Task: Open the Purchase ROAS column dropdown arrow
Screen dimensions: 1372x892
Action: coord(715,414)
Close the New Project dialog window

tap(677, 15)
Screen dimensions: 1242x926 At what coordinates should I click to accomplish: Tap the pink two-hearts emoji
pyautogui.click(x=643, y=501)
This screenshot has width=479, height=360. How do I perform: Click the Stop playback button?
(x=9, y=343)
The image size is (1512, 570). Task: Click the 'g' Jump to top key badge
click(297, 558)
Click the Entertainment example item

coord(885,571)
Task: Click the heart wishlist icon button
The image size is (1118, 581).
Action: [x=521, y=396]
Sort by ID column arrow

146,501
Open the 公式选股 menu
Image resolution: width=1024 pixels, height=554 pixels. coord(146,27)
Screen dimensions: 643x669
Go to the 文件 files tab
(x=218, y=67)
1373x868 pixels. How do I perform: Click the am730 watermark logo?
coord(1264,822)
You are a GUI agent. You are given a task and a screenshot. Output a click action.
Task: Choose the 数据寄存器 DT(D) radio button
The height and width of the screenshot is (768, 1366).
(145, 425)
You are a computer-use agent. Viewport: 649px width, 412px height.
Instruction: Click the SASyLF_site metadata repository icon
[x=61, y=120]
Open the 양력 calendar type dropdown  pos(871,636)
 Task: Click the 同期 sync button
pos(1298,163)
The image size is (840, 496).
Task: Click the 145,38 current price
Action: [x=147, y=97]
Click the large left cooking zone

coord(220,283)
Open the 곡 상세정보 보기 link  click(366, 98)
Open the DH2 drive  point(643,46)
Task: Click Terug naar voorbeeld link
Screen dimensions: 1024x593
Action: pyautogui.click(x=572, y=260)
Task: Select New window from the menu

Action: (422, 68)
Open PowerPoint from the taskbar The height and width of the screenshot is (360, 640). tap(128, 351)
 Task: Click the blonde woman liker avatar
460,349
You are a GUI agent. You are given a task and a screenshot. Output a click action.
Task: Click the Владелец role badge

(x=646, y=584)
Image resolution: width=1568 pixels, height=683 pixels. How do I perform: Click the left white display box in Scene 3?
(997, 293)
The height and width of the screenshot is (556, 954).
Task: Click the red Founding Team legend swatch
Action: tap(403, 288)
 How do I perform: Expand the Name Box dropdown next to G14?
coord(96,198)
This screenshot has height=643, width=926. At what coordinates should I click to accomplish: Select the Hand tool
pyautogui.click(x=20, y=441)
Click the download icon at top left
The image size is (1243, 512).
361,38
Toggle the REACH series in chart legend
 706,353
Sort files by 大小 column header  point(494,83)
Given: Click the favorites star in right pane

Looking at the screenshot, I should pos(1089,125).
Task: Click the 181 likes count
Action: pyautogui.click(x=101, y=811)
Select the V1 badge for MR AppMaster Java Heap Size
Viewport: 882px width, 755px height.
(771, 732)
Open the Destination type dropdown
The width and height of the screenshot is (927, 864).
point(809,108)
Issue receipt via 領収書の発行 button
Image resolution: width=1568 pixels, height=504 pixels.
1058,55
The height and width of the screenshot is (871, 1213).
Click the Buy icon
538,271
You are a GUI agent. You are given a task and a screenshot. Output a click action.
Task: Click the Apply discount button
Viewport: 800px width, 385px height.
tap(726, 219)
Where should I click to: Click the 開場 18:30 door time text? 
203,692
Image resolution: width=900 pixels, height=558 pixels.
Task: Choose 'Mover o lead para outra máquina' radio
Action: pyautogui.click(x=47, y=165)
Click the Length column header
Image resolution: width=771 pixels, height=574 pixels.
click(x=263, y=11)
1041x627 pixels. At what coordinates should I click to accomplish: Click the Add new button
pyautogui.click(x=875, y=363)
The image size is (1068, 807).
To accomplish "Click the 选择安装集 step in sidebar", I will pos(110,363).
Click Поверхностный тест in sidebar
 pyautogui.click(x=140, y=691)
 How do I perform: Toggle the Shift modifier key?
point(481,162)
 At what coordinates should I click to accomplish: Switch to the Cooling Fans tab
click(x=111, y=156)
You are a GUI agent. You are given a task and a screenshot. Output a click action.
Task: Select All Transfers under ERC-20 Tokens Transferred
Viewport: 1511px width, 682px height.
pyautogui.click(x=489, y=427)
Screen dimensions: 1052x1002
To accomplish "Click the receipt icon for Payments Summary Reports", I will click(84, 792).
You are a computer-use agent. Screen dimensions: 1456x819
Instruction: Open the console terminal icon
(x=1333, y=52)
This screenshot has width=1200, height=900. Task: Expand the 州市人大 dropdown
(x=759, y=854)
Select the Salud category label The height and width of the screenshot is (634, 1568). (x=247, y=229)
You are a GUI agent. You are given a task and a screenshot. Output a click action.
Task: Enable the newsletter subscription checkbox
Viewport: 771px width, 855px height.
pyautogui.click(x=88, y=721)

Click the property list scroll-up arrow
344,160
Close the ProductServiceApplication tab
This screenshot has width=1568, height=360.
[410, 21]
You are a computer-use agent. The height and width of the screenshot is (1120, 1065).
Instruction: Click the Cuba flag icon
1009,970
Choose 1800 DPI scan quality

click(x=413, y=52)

### TASK BRIEF:
Each line above that contains the string "header" should be identified and copied.

### TASK RESPONSE:
Sort files by 大小 column header  point(494,83)
Click the Length column header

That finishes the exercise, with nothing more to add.